* _DATA EXCERPTS_
■ ■ ■ ■ ■ ■ ■

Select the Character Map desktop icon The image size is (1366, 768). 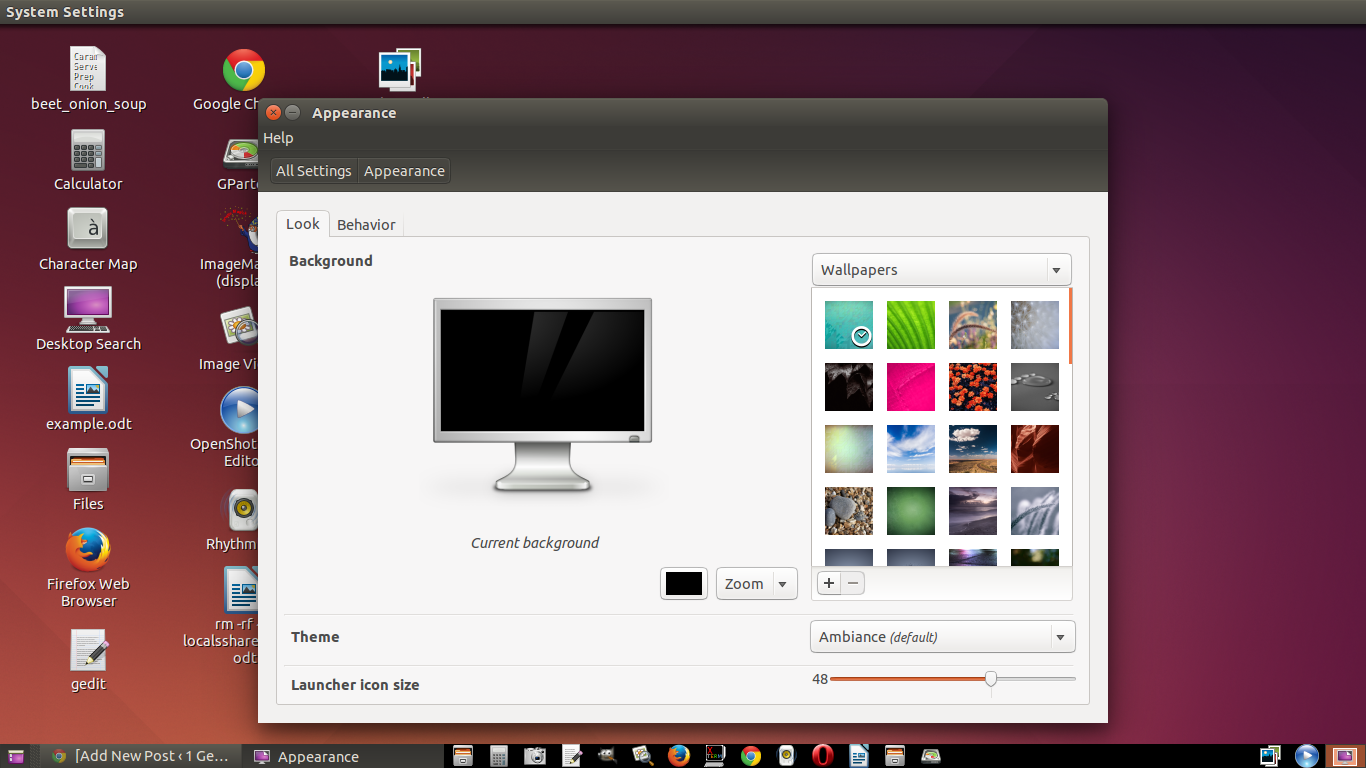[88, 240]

■ ■ ■ ■ ■ ■ ■

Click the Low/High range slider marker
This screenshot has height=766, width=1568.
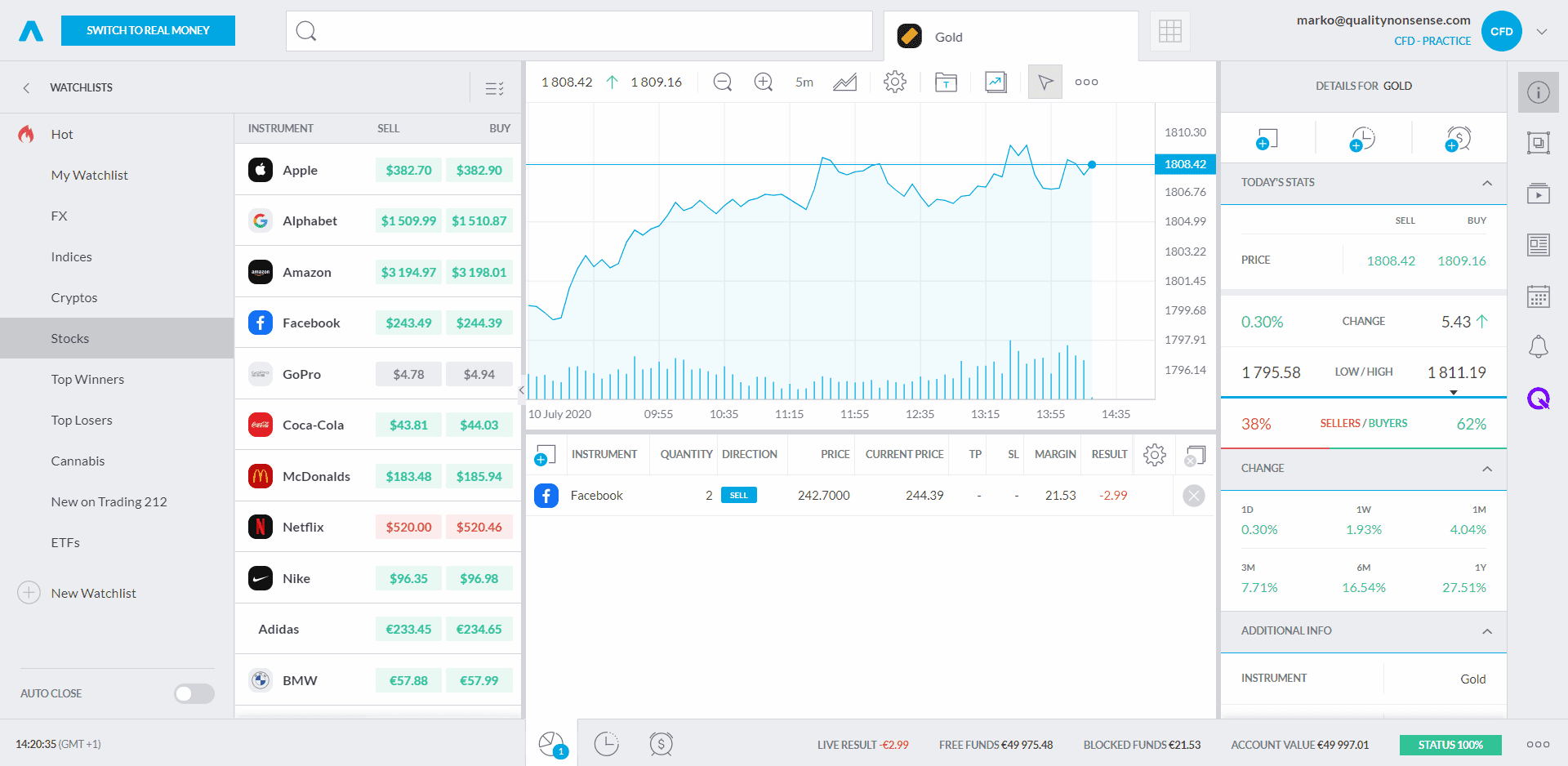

■ ■ ■ ■ ■ ■ ■

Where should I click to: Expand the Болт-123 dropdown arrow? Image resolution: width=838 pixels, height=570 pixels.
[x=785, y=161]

■ ■ ■ ■ ■ ■ ■

* _EXERCISE REQUIREMENTS_
Your answer should consist only of the lines above between the line holding "Click the Low/High range slider marker" and the line holding "This screenshot has height=766, width=1568.", inclusive, each transcribed exactly.

* _WRITTEN SOLUTION_
Click the Low/High range slider marker
This screenshot has height=766, width=1568.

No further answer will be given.